Charles H. Wright Museum Looks to Property Taxes to Boost Budget

The Charles H. Wright Museum recently asked the state legislature for permission to ask voters to help fund the institution.

The proposal that’s before the law-making body is for a 0.4 mills of property taxes from the electorate in Wayne and Oakland counties, which translates to $60 per homeowner. If the state legislature and, ultimately, the voters approve the plan, the Wright Museum and the Detroit Historical Museum split the revenue for their operating expenses.
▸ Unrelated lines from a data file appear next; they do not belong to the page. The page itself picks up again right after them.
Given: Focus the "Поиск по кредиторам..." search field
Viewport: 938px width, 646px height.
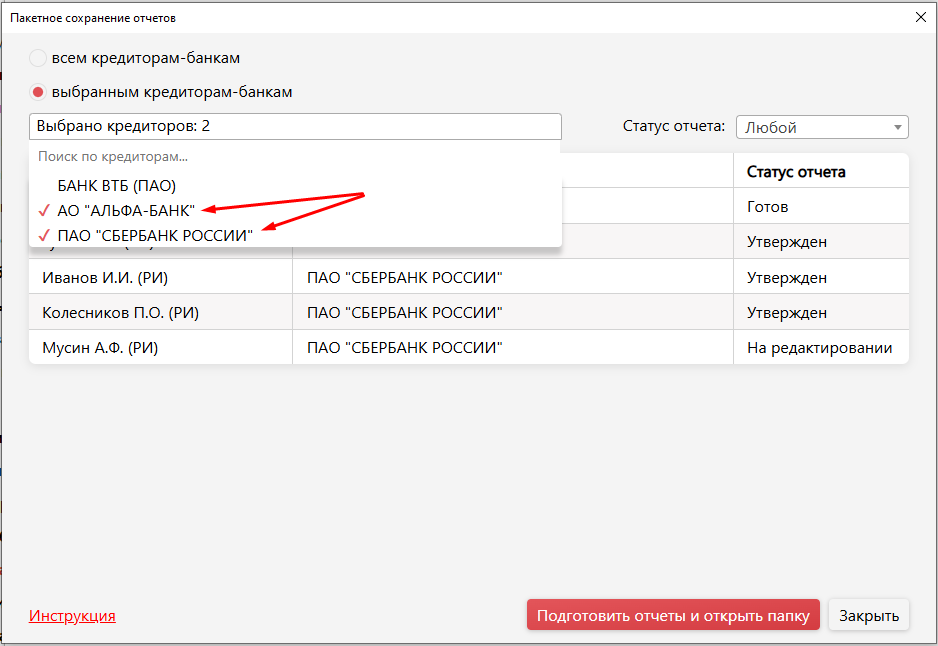Looking at the screenshot, I should coord(295,156).
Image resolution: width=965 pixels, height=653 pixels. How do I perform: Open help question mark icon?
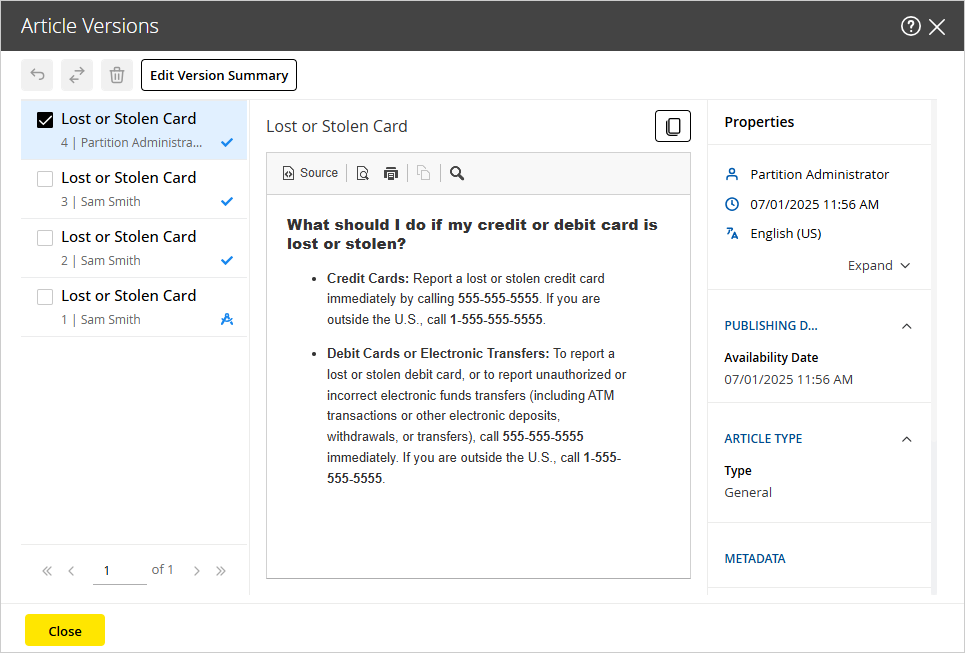(x=910, y=27)
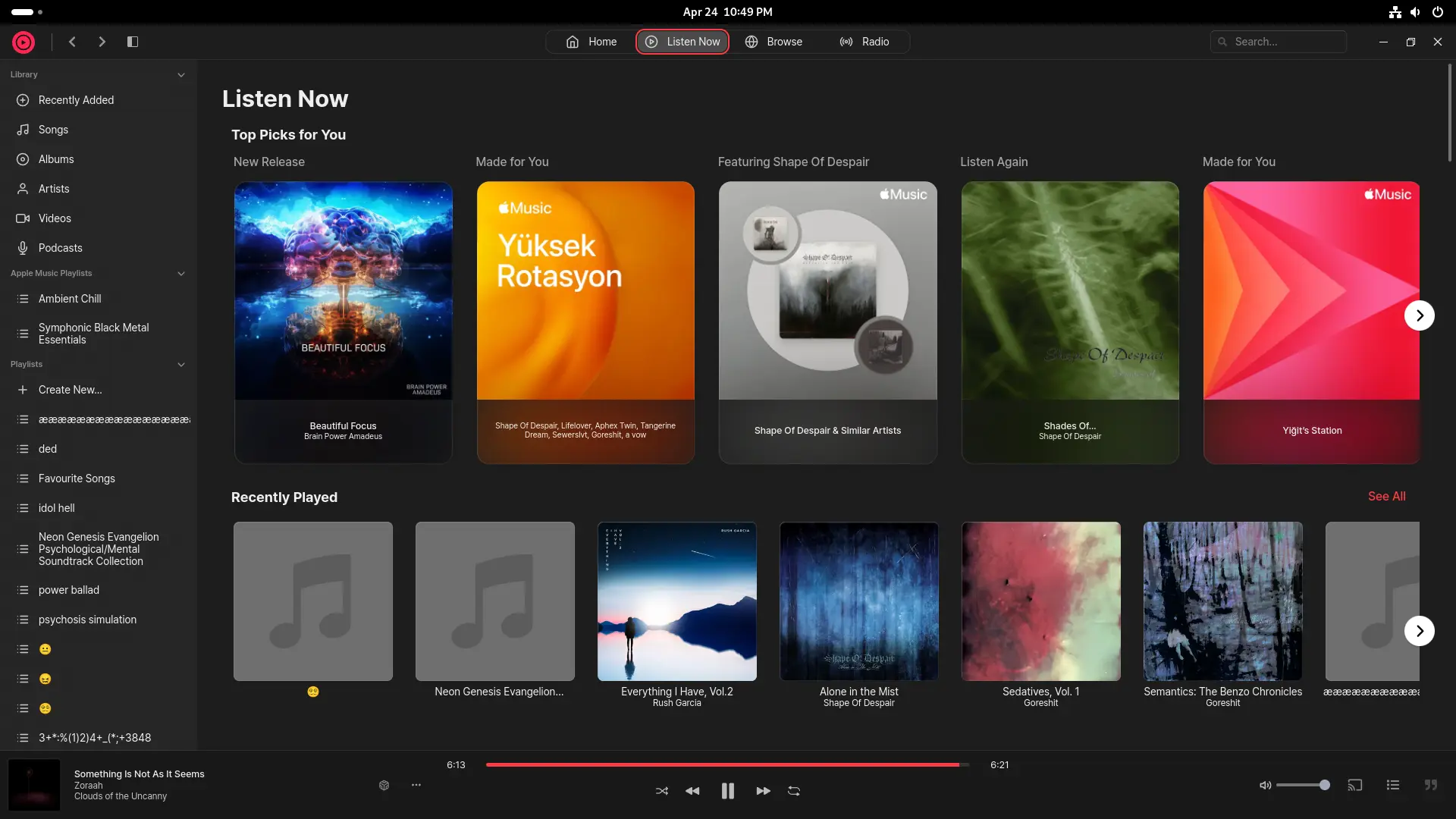Adjust the volume slider
Screen dimensions: 1456x819
coord(1302,785)
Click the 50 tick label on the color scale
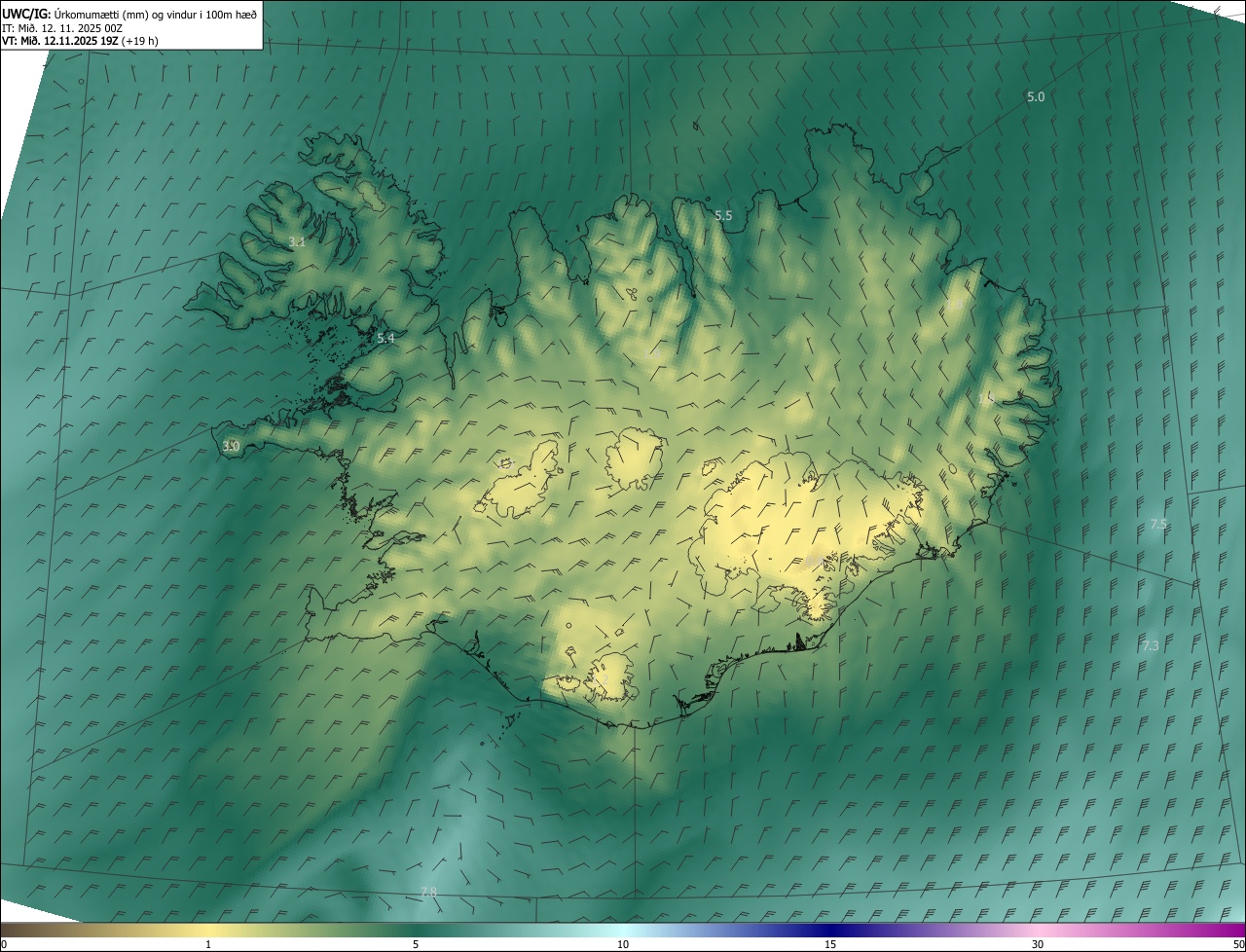Viewport: 1246px width, 952px height. (x=1238, y=944)
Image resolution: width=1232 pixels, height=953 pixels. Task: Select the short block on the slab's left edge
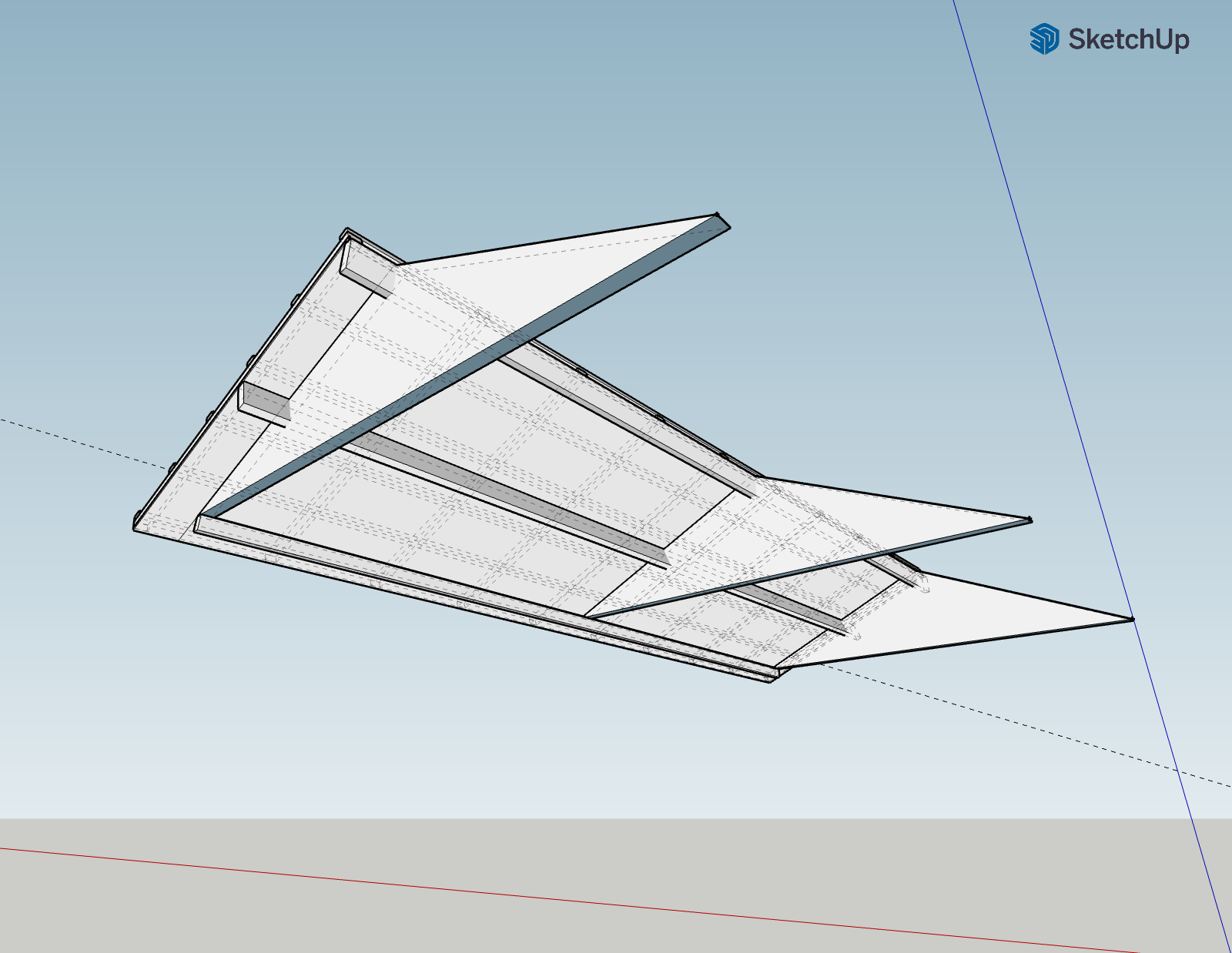pos(265,402)
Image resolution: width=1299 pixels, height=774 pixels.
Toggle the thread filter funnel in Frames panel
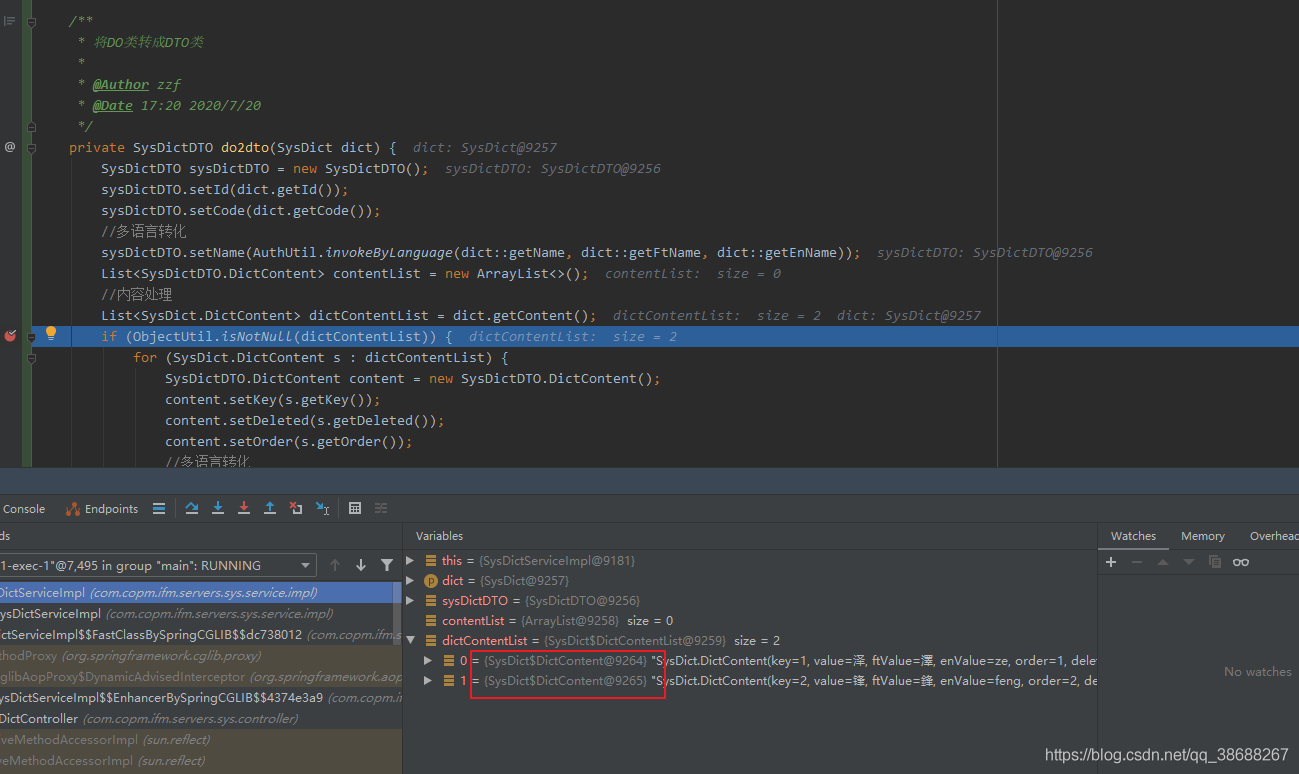[x=387, y=564]
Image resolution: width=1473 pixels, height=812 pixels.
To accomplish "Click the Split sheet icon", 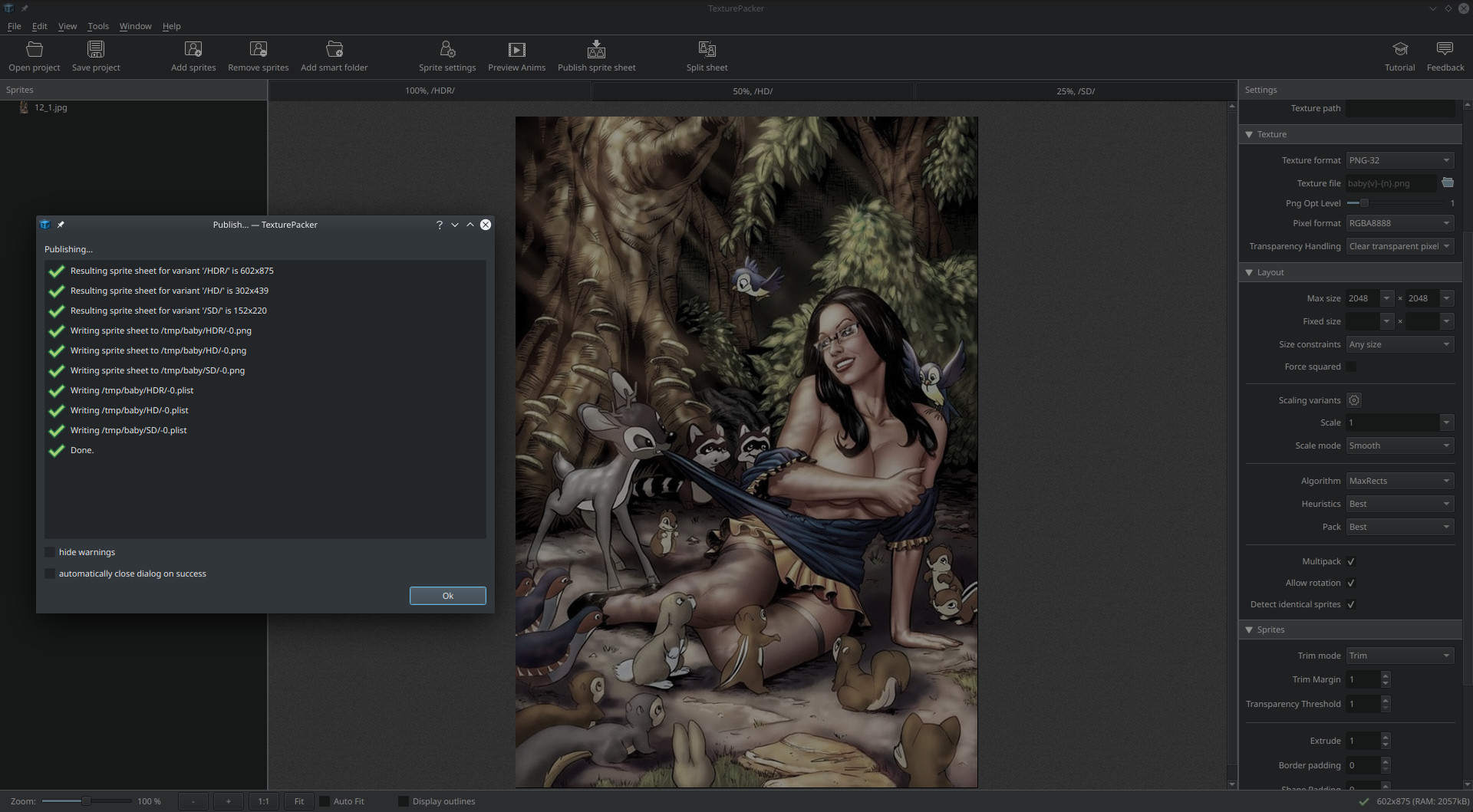I will 707,50.
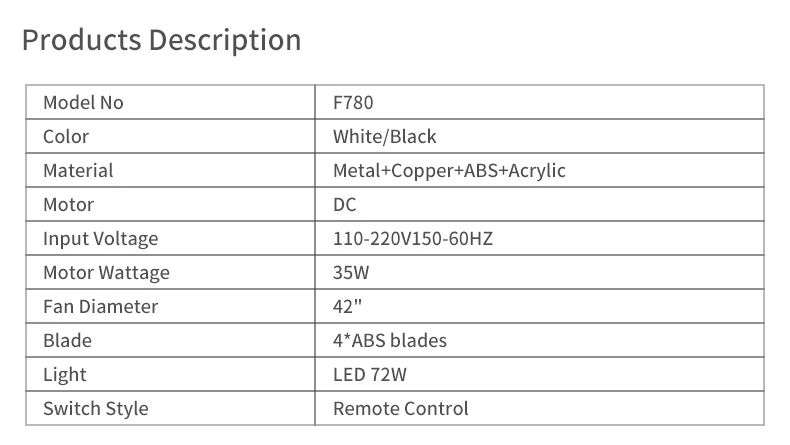
Task: Click the LED 72W light value
Action: [370, 374]
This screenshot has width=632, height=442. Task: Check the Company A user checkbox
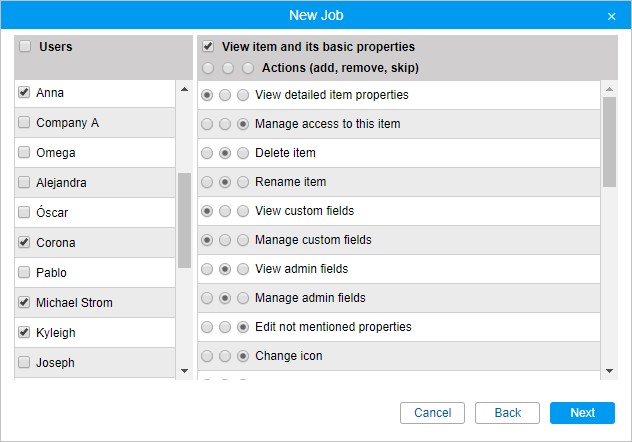tap(24, 122)
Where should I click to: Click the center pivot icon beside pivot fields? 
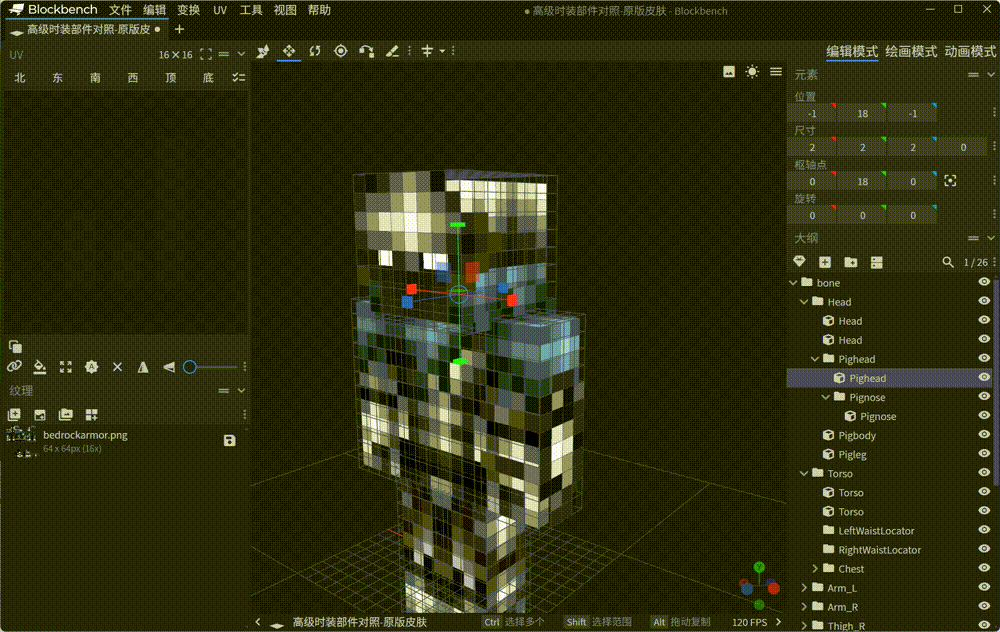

The Wright Museum would receive $24 million a year; the Detroit Historical Museum would get $16 million per year.

The Wright Museum could use the funding to finally do major maintenance projects, including ongoing repairs from two floods in 2021. As is, it’s putting off about $30 million in repairs.

The funding will give the museum the money to bolster its exhibits and other programming, too—a necessary form of education to counter the anti-critical-race-theory rhetoric and laws. The monies will also give the museum an endowment that will allow it to operate, which will allow it to use its philanthropic dollars as a cushion for the endowment instead of those dollars being the main way the museum keeps its doors open.

The Wright Museum is a treasured institution. Outside of the National Museum of African American History and Culture, it is the most renowned institution about Black American culture. Rosa Parks’, Aretha Franklin’s and Judge Damon Keith’s funerals were held there. But the money that it receives to operate isn’t consistent, and that has been exacerbated by the pandemic.